_Work item:_
For this exercise, copy the records below exactly and exclude every image.

[Stored items]
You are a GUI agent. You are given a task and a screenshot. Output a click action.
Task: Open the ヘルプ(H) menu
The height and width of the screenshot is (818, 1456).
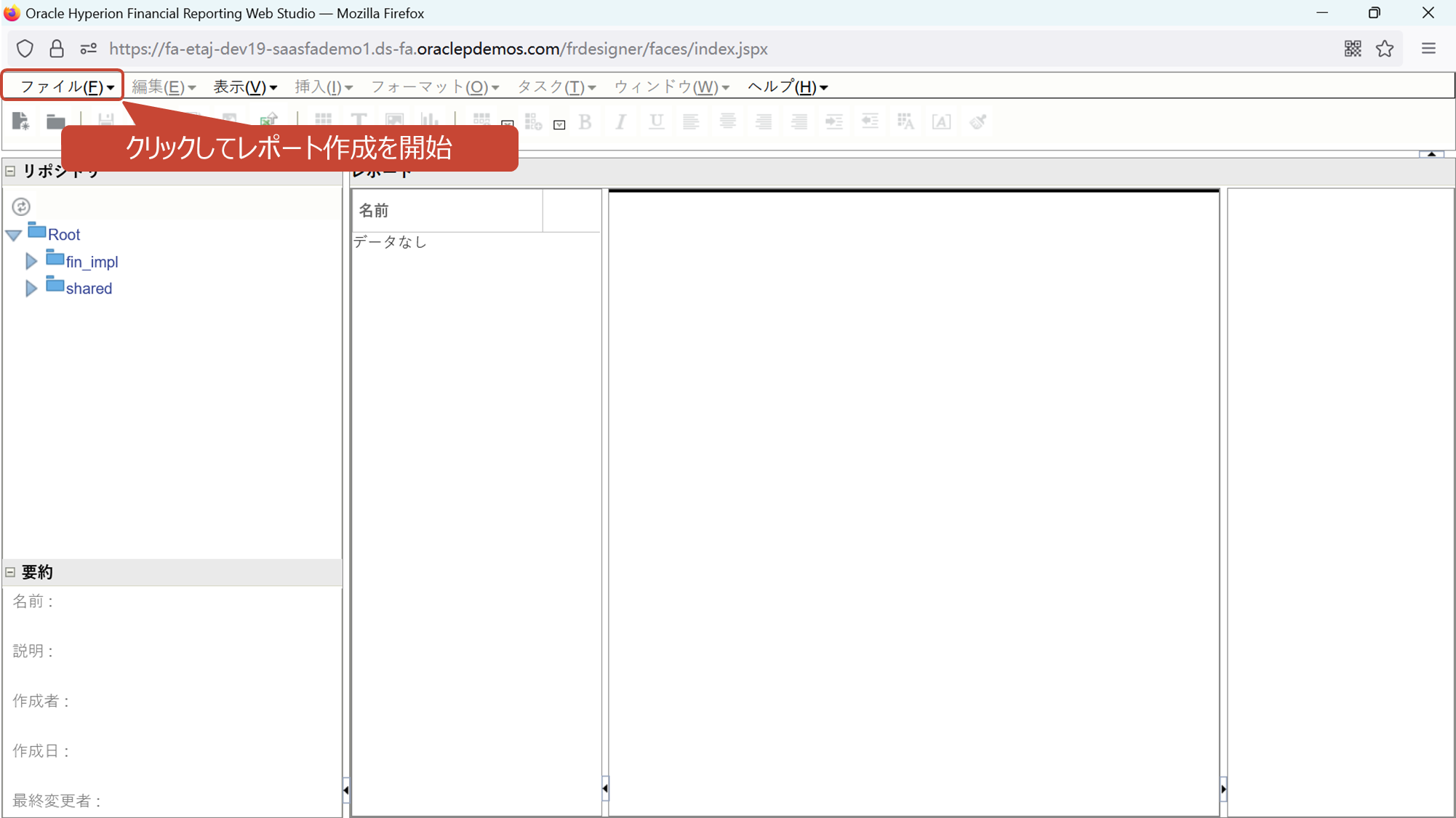788,87
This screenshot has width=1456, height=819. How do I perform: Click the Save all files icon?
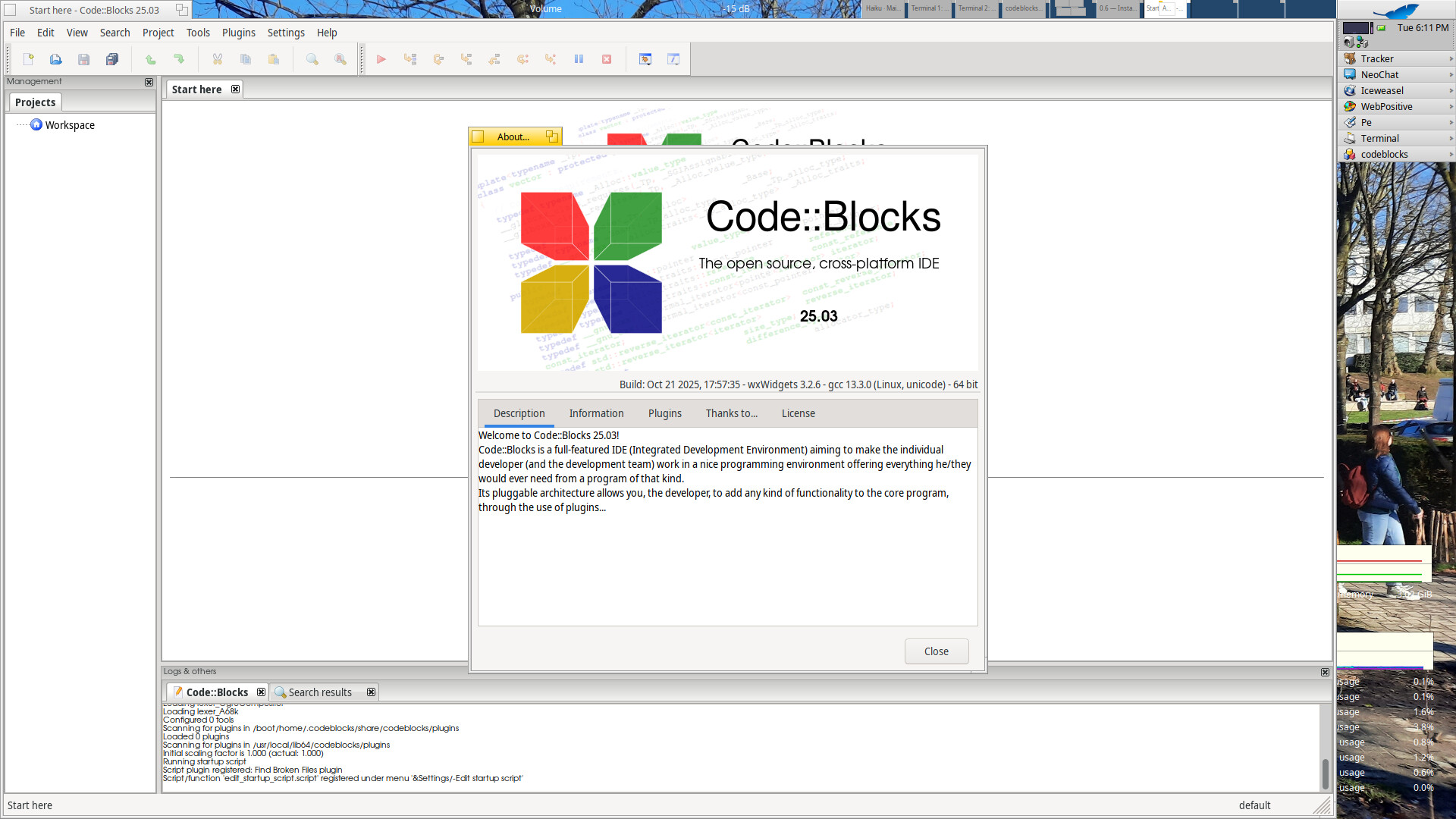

_Your solution:_
You are a GUI agent. You are given a task and a screenshot. Output a click action.
Task: Open the ヘルプ(H) menu
The height and width of the screenshot is (818, 1456).
788,87
This screenshot has width=1456, height=819. How do I perform: Click the Save all files icon?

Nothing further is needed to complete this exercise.